2.   Stock Option Plans and Stock Based Compensation
    The Company has stock options granted to key executives and managerial employees and non-employee directors. The Company has two stock option plans: the 1998 Option and Restricted Stock Plan amended and restated as of June 17, 2004 and the 1991 Incentive Stock Option Plan. The Company has 398,208 shares available for grant under the stock option plans for issuance to officers and directors and supervisory employees of the Company and its subsidiaries. The exercise price of each option granted equals the quoted market price of the Company’s common stock on the date of grant, and an option’s maximum term is ten years. Options may be granted at different times during the year and vest over a period of immediate to a five-year period. For the three-month periods ended May 31, 2006 and 2005, 37,700 and 35,000 of options, respectively, were not included in the diluted earnings per share computation because their exercise price exceeded the average fair market value of the Company’s stock for the period. The fair value of the restricted stock awards is based upon the market price of the underlying common stock as of the date of the grant and is amortized over the applicable vesting period using the straight-line method. The Company currently uses treasury stock to satisfy option exercises and restricted stock awards.

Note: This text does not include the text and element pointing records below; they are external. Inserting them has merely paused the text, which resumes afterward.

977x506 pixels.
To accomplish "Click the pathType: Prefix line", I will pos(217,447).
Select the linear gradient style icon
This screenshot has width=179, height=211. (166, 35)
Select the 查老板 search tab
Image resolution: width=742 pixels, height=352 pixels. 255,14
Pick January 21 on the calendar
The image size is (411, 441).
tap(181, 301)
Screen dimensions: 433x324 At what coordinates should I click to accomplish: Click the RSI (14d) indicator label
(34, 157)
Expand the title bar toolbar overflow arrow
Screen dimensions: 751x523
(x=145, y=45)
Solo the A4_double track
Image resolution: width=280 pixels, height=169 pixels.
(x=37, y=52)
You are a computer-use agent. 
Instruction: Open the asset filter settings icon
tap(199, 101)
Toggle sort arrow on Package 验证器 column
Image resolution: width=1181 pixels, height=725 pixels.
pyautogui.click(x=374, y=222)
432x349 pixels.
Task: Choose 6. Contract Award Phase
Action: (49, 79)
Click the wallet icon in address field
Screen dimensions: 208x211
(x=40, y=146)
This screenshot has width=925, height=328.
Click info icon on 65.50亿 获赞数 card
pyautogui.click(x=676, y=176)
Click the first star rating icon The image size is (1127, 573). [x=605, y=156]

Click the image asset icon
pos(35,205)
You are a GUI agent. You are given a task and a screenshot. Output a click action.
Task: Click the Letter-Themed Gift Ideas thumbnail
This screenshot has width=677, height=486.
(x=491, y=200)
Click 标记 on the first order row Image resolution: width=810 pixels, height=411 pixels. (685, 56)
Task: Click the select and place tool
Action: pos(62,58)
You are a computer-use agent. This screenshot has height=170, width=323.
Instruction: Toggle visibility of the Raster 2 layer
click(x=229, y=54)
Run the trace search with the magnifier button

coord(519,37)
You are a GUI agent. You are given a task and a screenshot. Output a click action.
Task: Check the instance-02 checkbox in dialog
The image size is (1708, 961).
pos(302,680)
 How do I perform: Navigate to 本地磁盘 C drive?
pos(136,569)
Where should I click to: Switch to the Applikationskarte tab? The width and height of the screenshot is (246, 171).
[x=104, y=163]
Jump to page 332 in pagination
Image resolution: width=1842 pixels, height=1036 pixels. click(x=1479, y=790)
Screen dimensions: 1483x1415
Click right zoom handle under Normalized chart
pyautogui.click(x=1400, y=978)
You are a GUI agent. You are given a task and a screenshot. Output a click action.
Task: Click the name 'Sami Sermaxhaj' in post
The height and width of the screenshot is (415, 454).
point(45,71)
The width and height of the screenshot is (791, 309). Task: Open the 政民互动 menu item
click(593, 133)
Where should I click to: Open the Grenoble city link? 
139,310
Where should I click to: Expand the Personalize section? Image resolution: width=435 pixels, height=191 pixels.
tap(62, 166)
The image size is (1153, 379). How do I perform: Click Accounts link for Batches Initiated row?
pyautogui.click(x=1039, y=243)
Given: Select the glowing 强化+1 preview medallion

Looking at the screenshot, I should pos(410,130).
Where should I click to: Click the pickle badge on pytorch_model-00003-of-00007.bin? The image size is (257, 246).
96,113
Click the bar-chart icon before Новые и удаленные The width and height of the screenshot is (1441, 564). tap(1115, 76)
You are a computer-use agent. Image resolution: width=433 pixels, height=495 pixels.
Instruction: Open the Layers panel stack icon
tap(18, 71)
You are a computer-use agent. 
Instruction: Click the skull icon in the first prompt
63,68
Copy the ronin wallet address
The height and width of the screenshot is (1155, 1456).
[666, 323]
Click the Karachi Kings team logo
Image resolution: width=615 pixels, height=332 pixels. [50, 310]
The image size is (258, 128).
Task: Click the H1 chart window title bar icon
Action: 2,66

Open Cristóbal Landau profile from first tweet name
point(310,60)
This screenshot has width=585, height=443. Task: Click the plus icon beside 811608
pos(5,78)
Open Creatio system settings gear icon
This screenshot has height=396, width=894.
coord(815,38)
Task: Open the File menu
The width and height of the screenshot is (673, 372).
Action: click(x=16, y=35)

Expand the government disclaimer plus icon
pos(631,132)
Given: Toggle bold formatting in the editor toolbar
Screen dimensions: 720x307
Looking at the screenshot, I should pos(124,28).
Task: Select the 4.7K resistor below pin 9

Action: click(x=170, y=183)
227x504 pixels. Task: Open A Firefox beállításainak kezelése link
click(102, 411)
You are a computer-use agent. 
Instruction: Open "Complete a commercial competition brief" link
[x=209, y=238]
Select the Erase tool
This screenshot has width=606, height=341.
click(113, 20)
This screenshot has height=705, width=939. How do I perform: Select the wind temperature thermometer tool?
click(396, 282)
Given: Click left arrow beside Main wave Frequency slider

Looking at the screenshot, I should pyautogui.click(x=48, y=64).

    The Company adopted Statement of Financial Accounting Standards No. 123 (revised 2004), Share-Based Payment (“SFAS 123R”), effective March 1, 2006. SFAS 123R requires the recognition of the fair value of stock-based compensation in net earnings. The Company recognizes stock-based compensation expense net of estimated forfeitures (estimated at 1.1%) over the requisite service period of the individual grants, which generally equals the vesting period. For the three months ended May 31, 2006, in accordance with SFAS 123R, we recorded stock based compensation expense of approximately $59,000 and related tax benefit of $3,000 related to stock options and restricted stock units.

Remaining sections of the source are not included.